* REQUEST *
Return each line of the data below that contains the word "Open", treating uppercase and lowercase as different.

Records for locating described items
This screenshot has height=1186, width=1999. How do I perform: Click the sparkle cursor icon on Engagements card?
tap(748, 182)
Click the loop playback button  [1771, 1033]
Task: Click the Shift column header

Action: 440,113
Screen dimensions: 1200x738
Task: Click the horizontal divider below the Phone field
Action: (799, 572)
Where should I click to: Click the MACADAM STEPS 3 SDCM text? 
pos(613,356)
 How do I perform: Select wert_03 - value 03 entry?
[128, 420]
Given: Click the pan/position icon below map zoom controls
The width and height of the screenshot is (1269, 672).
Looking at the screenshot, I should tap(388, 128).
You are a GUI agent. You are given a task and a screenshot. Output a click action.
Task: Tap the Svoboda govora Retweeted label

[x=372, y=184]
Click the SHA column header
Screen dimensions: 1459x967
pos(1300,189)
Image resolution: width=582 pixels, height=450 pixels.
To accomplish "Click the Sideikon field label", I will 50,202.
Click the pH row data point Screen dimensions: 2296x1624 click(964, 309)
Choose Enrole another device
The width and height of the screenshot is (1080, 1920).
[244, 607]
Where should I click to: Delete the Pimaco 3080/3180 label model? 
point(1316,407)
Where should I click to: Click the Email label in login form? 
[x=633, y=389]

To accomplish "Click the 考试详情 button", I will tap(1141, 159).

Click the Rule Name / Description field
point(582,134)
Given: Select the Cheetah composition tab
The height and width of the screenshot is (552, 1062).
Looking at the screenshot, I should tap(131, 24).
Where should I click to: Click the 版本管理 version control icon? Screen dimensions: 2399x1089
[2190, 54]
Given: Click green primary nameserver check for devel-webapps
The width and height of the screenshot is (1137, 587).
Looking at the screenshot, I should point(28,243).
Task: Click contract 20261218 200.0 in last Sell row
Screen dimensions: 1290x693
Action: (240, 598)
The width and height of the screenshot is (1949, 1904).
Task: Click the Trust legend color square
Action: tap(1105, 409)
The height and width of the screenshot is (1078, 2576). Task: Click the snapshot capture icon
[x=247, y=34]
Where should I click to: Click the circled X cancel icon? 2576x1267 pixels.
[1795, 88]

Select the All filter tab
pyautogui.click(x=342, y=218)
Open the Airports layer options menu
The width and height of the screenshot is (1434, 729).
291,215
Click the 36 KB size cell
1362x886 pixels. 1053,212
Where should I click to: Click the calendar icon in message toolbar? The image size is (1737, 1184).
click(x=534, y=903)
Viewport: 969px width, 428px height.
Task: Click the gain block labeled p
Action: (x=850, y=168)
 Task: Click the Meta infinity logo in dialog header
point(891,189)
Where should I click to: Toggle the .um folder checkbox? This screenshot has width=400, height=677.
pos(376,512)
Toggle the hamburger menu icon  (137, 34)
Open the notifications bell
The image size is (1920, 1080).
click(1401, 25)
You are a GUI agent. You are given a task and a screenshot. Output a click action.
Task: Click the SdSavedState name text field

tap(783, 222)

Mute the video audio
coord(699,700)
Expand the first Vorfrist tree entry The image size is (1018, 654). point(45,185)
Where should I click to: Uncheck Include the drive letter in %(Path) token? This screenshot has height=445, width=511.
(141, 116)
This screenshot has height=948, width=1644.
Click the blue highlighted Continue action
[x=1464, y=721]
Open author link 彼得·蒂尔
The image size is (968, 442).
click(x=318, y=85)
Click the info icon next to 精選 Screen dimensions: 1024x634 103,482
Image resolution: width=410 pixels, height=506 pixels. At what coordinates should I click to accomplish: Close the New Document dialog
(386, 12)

* EXPECTED ANSWER *
Open the Airports layer options menu
Open the notifications bell
Open author link 彼得·蒂尔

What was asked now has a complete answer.